Hearing birds, she opened her eyes.
The amphitheatre was around her, rising out of the desert sands, exactly as she’d pictured it. But it was empty. Wind blew across the steps.
“Summon the gods,” Jarlath said. “Dance.”
Liyana spread her arms wide and imagined she was sending her voice across the sands. “Ebuci o nanda wadi. Ebuci o yenda. Vessa oenda nasa we.” She repeated it. And then she began to dance. Spinning, she heard bells—the silver bells were again in her hair. She twisted and twirled in silence.
Drums began. Steady as a heartbeat.
A syncopated rhythm joined it.
She danced faster, her arms swirling with the rhythm, her feet pounding to the heart drum. A melody soared above. Pia was singing, she realized. And Fennik and Raan were drumming. Jarlath spoke the words as Liyana danced. “Ebuci o nanda wadi. Ebuci o yenda. Vessa oenda nasa we!”
All of a sudden the drums fell silent, and the melody ceased. Liyana stopped dancing.
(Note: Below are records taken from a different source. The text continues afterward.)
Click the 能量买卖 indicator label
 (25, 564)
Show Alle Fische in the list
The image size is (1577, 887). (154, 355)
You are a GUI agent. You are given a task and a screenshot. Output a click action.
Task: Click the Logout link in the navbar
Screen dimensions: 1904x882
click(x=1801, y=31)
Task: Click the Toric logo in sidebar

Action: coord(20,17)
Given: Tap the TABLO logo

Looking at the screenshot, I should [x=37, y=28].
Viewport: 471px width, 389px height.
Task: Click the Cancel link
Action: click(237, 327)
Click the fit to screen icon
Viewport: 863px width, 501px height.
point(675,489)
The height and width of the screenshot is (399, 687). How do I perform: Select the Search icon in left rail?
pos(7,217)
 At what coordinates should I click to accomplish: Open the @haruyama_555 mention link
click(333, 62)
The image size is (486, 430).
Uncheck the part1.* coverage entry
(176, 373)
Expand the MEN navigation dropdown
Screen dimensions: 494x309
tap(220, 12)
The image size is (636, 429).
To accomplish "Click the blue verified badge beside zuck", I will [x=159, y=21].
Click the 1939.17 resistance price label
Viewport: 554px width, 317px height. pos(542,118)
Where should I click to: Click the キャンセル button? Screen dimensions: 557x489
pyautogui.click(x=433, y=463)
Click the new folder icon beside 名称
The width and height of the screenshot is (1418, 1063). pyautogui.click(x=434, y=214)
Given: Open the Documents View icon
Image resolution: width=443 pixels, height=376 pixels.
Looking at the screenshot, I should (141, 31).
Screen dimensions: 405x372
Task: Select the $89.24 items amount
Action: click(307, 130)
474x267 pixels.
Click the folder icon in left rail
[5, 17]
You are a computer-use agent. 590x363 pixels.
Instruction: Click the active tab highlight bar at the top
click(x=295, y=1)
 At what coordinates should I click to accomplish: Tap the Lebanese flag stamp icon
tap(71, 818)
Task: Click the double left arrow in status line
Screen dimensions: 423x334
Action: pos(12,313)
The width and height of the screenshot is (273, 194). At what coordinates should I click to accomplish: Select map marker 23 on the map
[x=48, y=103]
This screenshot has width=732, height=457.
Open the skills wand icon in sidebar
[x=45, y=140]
Around her and Jarlath, the amphitheatre was filled with gods.
Some of the deities shone like soft moonlight. Others blazed. Above them the light shifted and waved like an aurora. Liyana saw that the sky had darkened to a deep blue.
One of the goddesses lifted her hand, and the birds fell silent. All eyes fixed on Liyana. She felt her throat go dry, as if it had never known moisture. The eyes of the deities burned her. Liyana tried to find the words, or perhaps a story. . . . Her mind felt blank.
Jarlath laid his hand on her shoulder. “Perhaps this is why I am here,” he said. He walked past her and stood in front of the gods and goddesses. His face was as calm as stone. He raised his voice. “Deities of the desert, children of the children of the turtle, I am not your enemy.”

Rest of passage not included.